L’indice di Fisher viene utilizzato anche per calcolare correttamente il leverage.
Che cosa è il leverage? Il leverage è in economia il rapporto tra debiti e entrate.

Il leverage si calcola sempre nello stesso modo sia che io stia prendendo in considerazione la mia triste situazione di lavoratore sottopagato sia che io parli dell’economia degli Stati Uniti.

Il leverage si calcola come:

1 + debiti/capitale proprio

Facile no? In pratica tra 1 e 2 significa che io produco o possiedo più ricchezza di quella che mi è stata imprestata, oltre il 2 significa che io ho più debiti della ricchezza.

C’è da dire che non esiste un valore “buono” di norma se andiamo troppo oltre il due si dice che siamo sottocapitalizzati, ossia dipendiamo fortemente dai finanziamenti esterni.
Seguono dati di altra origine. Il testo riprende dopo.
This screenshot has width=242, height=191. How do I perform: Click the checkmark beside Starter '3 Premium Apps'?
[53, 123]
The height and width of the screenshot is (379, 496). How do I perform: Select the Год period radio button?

Il che se io sono un’azienda può anche andare bene, se sono uno Stato un po’ meno in quanto per far fronte ai creditori probabilmente sarò costretto a scelte impopolari.

Bene sostituiamo quindi capitale proprio con PIL e debito con debito e avremo il famoso leverage nazionale di cui tanto spesso quanto male si sente parlare.

Perché male? Perché vedendolo così sembra che per risolvere il problema si debba aumentare il pil o ridurre il debito, vero of course, but we need to go deeper.

Spacchettiamo il tutto e applichiamo alcune leve che le aziende non hanno e gli stati si, ossia l’inflazione e il gettito fiscale.

∆ bt ≈ dt + (i – g – π) * bt-1

b è il rapporto debito-Pil
d è il valore del deficit primario, ossia la differenza tra entrate e uscite di uno stato al netto degli interessi espressa in percentuale rispetto al Pil, può essere positivo o negativo a seconda che io faccia abbastanza soldi con le entrate statali rispetto a quanti ne spenda o viceversa.
i è il tasso di interesse sul debito
g è la crescita del Pil
π è l’inflazione

Le Leve degli Stati

Posto che il nostro piano è abbattere b come possiamo fare?

Prima mossa agendo su d: d rappresenta la differenza tra entrate e uscite (nella formula è espressa percentualmente rispetto al Pil ma il succo non cambia), quindi io posso incrementare d semplicemente aumentando le entrate o riducendo le uscite o entrambe.

Ora se io sono un’azienda non è che posso fare grandi cose, magari posso tagliare posti di lavoro, imporre un bel byod, terziarizzare e altre belle trovate, ma aumentare le entrate a mio piacimento? Difficile.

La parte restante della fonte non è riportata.